Well that depends. First off, I believe in fairness and hate double standards. So if I have male friends that I see from time to time I shouldn't make a big deal about him having a similar relationship with a female. I do think that hate is a strong word and in the extreme cases, a slight jealousy of him spending time with another woman is acceptable. But hate is a very strong emotion
even if I know for sure that one of his female friends has feelings for him. The thing is, it's not what other people want from him or the way they may feel about him, it's how he feels about them and how he develops his relationship with them. The ball is in his court!


Gihan El Shennawy

No, it's not ok to hate his girlfriends.

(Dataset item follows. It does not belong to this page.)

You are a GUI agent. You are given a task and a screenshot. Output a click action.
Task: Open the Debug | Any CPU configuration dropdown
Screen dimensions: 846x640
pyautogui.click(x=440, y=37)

Actually I see it very healthy that my husband keeps his girlfriends, at least he will appreciate what he has:) saying so, doesn't in any way mean that I would stay in the dark; as long as we are sharing everything together I see that there won't be a problem if he has girl friends who could be mine as well.


Radwa Moussa

The way I look at it, the word ‘hate’ is very weak! And I don’t like to be weak! Especially, if I’m competing with another sista ;). Very simple, given the fact I will never have my male friends back the way they were – thanks to you of course and to the overrated feelings from a man to a man, and given that we all became one big happy family, my friends are your friend’s fiasco. So here we go, I have a tactic. If I like her, I let her in, befriend her and destroy their friendship (neeeyaaahhhaaaaaa). If I don’t, then BANG she is doomed. For some unknown reason, we were brought up assuming that friendship between girls and boys is a phase – and note I didn’t say men and women, it's just girls and boys, as it’s a given that no married woman can have a male friend, or no married man can have a female friend unless she is single and his wife knows he is hitting on her. Getting down on basis here; confiding in one another and having these heart to heart conversations, I absolutely have no problem with. If he had friends that I was introduced to and knew what kind of bond they had, I will deal with it, appreciate it and definitely set my cool rules of – let me always be in the picture. Yet, any one that follows my existence has to have another name; coworker/colleague/ client/ friend’s sister/ friend’s wife…etc) but your own friend, calling and checking one each other, texting we he2 we me2 we keda. Simply NO! The other side of my thoughts; is not losing my own friends, by actually having them become part of our friends group, I consider it out of mere respect that he has to be informed about reasons of my communication with them, their news…etc – and again of course we all know he is more concerned about single ones, as married ones for some reason are members in his clubJ. So it’s not because I ‘HAVE’ to, yet because I ‘WANT’ to. A smart, sexy, loving woman is the one who becomes her partner’s best friend, female existence and confiding source. Once the silly female instinct hits in the nagging direction - be sure you’ve lost him! On the other hand, I am always pursuing playing it cool, and getting my defense mechanism of (na3am ya habibty fy 7aga???) Only when needed. What are we to do tayeb? Nagging and jealousy comes with our
manual, so at least we should take credit for knowing they are there and trying to control them and direct them healthy.